Previous reports have speculated that the incidence of preeclampsia in individuals with skeletal dysplasia is higher than that of the general population [14]. In 1982, Lattanzi et al. reported on 16 cases of pregnancy in individuals with achondroplasia; four of these pregnancies were complicated by preeclampsia. Vance et al. (2012) reported on a case of pregnancy in an individual with primordial dwarfism who developed severe preeclampsia at 24 weeks, necessitating delivery. A proposed physiological explanation is that the placental mass is relatively large compared to the maternal body habitus, thus causing an alteration in the hormonal drivers of this disease process [14, 15]. In this study population, 8% (6/75) of subjects reported developing preeclampsia. The estimated incidence of preeclampsia in the general population is 1.15–3% [16, 17]. Therefore, this data supports the theory that preeclampsia risk may be elevated in this population. When sub-analysis was performed, there was not a significantly increased risk of preterm birth in subjects with this complication compared to those without. Thus, although the risk of preeclampsia seems to be higher, it does not appear to be a factor that can solely explain why the preterm birth risk is higher in subjects with skeletal dysplasias than those without. Potential explanations for this finding include that the preeclampsia risk is elevated only at later gestational ages or that the study population was too small to detect a difference.

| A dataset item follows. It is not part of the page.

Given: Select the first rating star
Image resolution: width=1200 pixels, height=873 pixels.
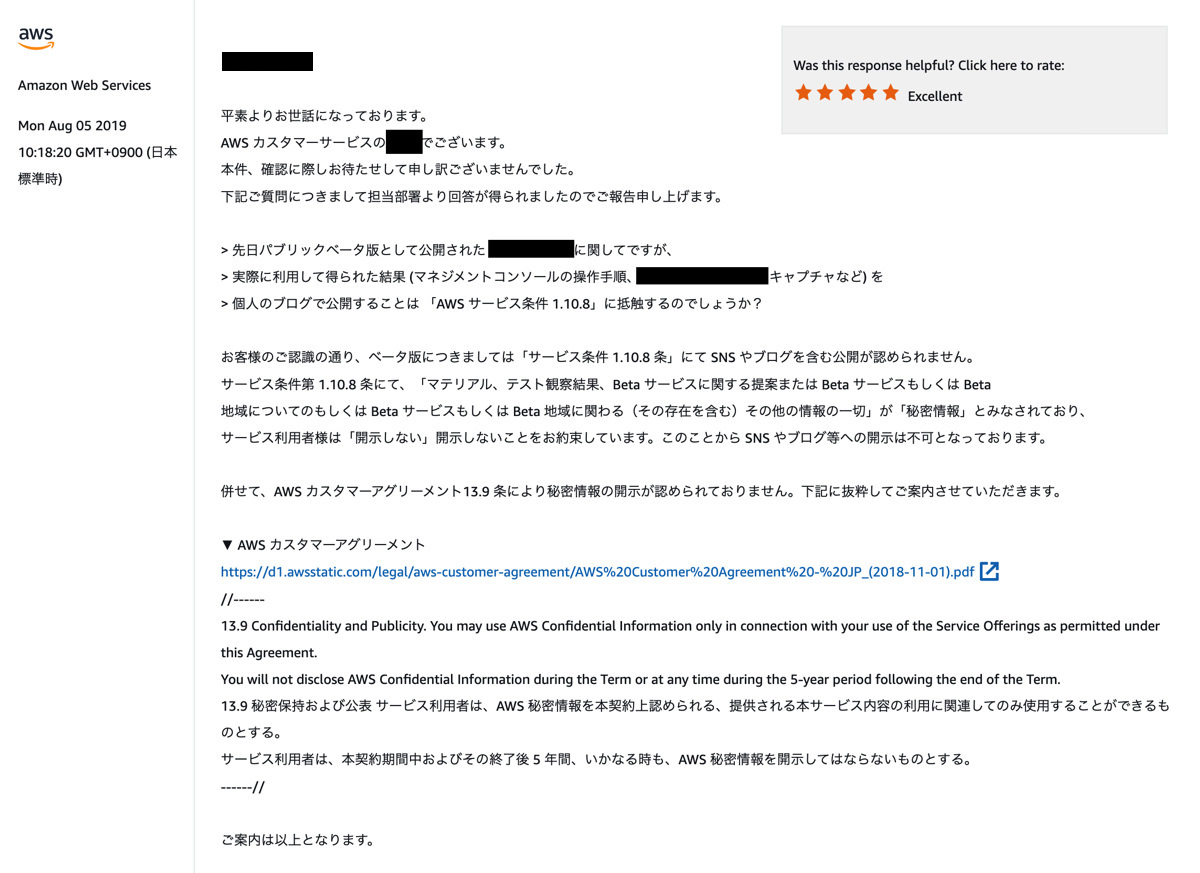Looking at the screenshot, I should pos(803,92).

This study also found in increased risk of PPROM and delivery of an SGA neonate when compared to the general population. Neither of these complications of pregnancy was solely associated with an increased risk of early delivery; however, increased chance of PPROM approached statistical significance in the preterm group, which is understandable as PPROM is associated with preterm birth. Underlying reasons as to why these complications seem to be higher in this population is an area of future study.

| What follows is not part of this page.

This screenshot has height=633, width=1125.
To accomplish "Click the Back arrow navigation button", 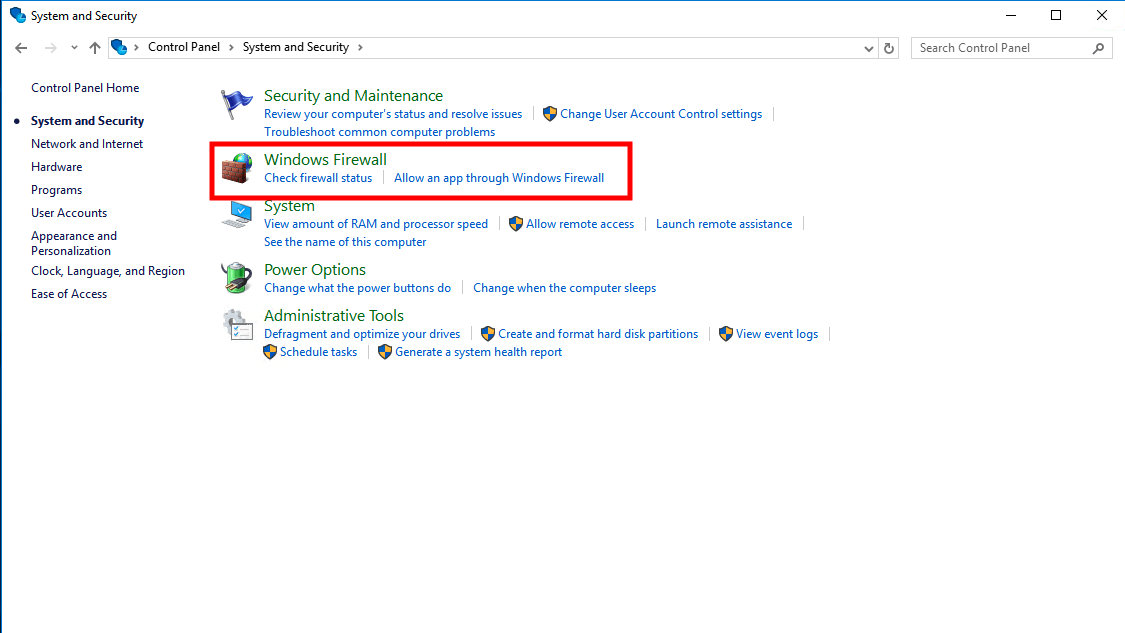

This study has a number of strengths. Due to the rarity of skeletal dysplasias, the literature to date consists of case reports and small series, thus limiting understanding of pregnancy complications in women with skeletal dysplasias. However, by means of a survey distributed to multiple organizations from multiple countries, accessing and including a large number of individuals with a rare condition was possible. Detailed information on both maternal and fetal outcomes were included due to the survey design. The main limitation of this study is that the results were susceptible to response bias. Individuals may have responded to the survey because of an either very positive or negative experience with their respective healthcare system. The survey was administered in English only and preferentially included those with access to the internet. The data was subject to recall bias since subjects may have remembered certain events of their health history in differing amounts of detail. Because the data was acquired anonymously and by means of survey, there was not the opportunity to seek out objective clinical assessments or clarification. As well, although this is the largest contemporary assessment of pregnancy outcomes in people with skeletal dysplasia, the numbers are still relatively small, which significantly limits the ability to assess less common outcomes and prevents adjustment for covariates. Further, a well-defined control group was not established given that the survey was administered to subjects in Canada, the United States, the United Kingdom, and worldwide.

In summary, this study demonstrated that women with skeletal dysplasias and short stature do appear to have an increased risk of preterm delivery compared to the general population. The reasons for preterm birth are likely to be multifactorial or due to unknown mechanisms. A formal registry for this population would help to clarify reasons for preterm delivery with the goal of developing strategies for surveillance and prevention.